The years-long political struggle over the Affordable Care Act (ACA) is the most visible manifestation of the divergence of views about how to improve healthcare. The ACA represents one approach to tackling the three goals. Many on the political Left argue for more centralized public-sector control over healthcare and for a federal single-payer insurance system. Others on the political Right have offered a variety of proposals that would shift more power to private-sector entities and to states.

HOAP’s overall index averages 10 equally weighted subindexes that measure the discretion patients and providers have over broad areas of healthcare, such as public health and telemedicine. The equal weighting is an explicit recognition of the fact that no single set of weights should be considered “correct.” HOAP is constructed so that readers and researchers can alter the weights assigned to different variables to reflect their own preferences.

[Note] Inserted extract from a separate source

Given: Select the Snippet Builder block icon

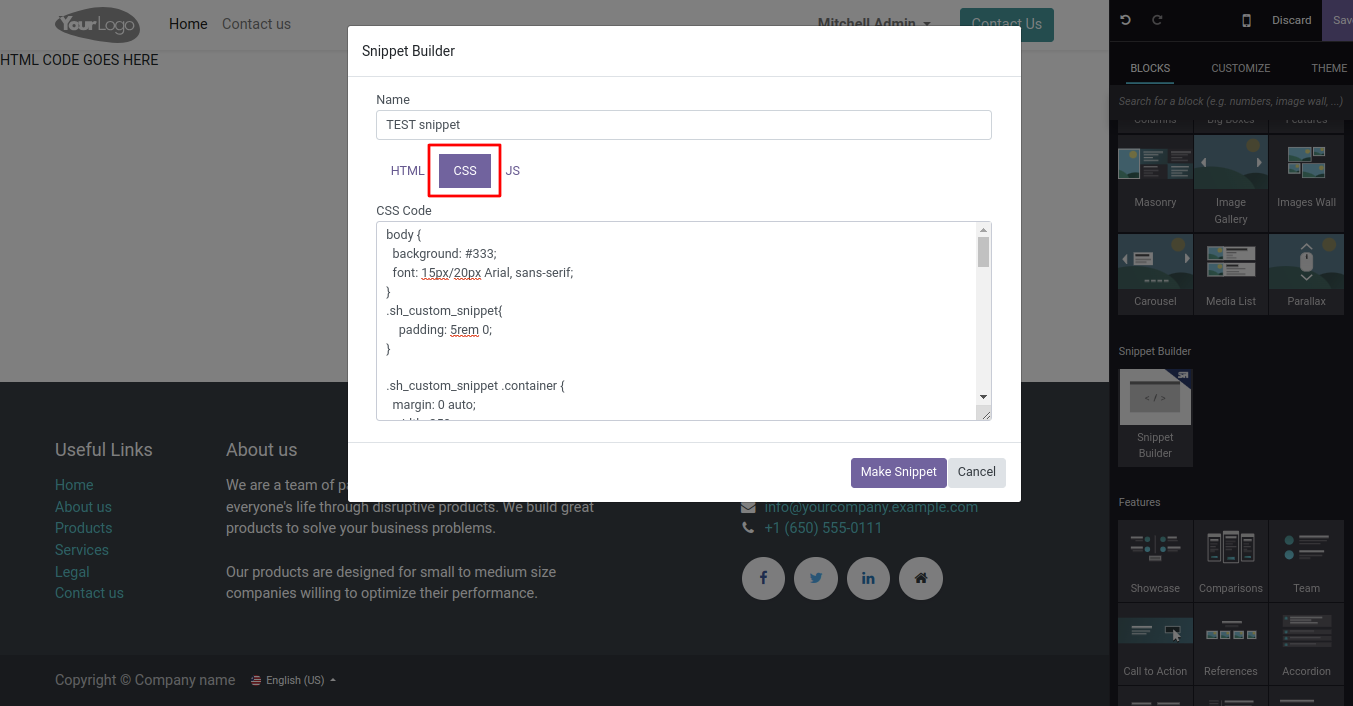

HOAP was originally issued in December 2016. In June 2018, the numbers were revised to reflect changes in state laws in the interim and to reflect modest changes in the HOAP methodology. Changes in state rankings reflect both of these factors, so one should be cautious about reading too much into the numeric differences between the first and second versions of HOAP.

Key Points

  • Insurance isn’t the only issue. Ultimately, simultaneous progress on the three goals of healthcare reform—lower costs, higher quality, and broader coverage—will require fundamental changes in the technologies and structures of care and in how, where, when, and why care is delivered. HOAP highlights institutional features that help determine the degree to which experimentation is possible.
  • States matter in healthcare policy. States possess great power to determine which providers may perform what services, the means by which they may do so, their legal responsibilities in the event that patients suffer harm, and so forth. The HOAP index and subindexes suggest how the states differ in encouraging delivery-system innovation. To be sure, insurance is part of the equation, and HOAP data do include some insurance-related variables.
  • Perception of state policies does not always match reality. Perceptions about states do not always accord with reality. A leftward tilt in the ACA debate does not necessarily correlate with tight centralized control of healthcare at the state level. Nor does a rightward tilt in the debate always comport with extensive patient-provider discretion. For example, HOAP suggests that Hawaii, a reliably blue state, offers considerably broader leeway to patients and providers than does Georgia, a very red state with some of the most restrictive healthcare laws and regulations in the nation.
  • Comparisons among states are important. HOAP as a whole provides a great deal of comparative data on healthcare policy in the states. It is a one-stop source of information on policy differences around the country. As an example, 47 states and the District of Columbia require a physician’s signature to prescribe oral contraceptives. While that requirement may seem to be standard, California, Oregon, and Colorado allow pharmacists to autonomously prescribe oral contraceptives. This anomaly may persuade policymakers in the states that do not allow such sales to investigate how the market for oral contraceptives functions in the three outlier states.
  • Discussion is valuable to determine how to move forward. HOAP should become a catalyst for discussion, but it is not the definitive measure of openness, access, flexibility, or discretion in healthcare for any particular state. If observers question aspects of the index and offer alternative measures, then the project will have done its job.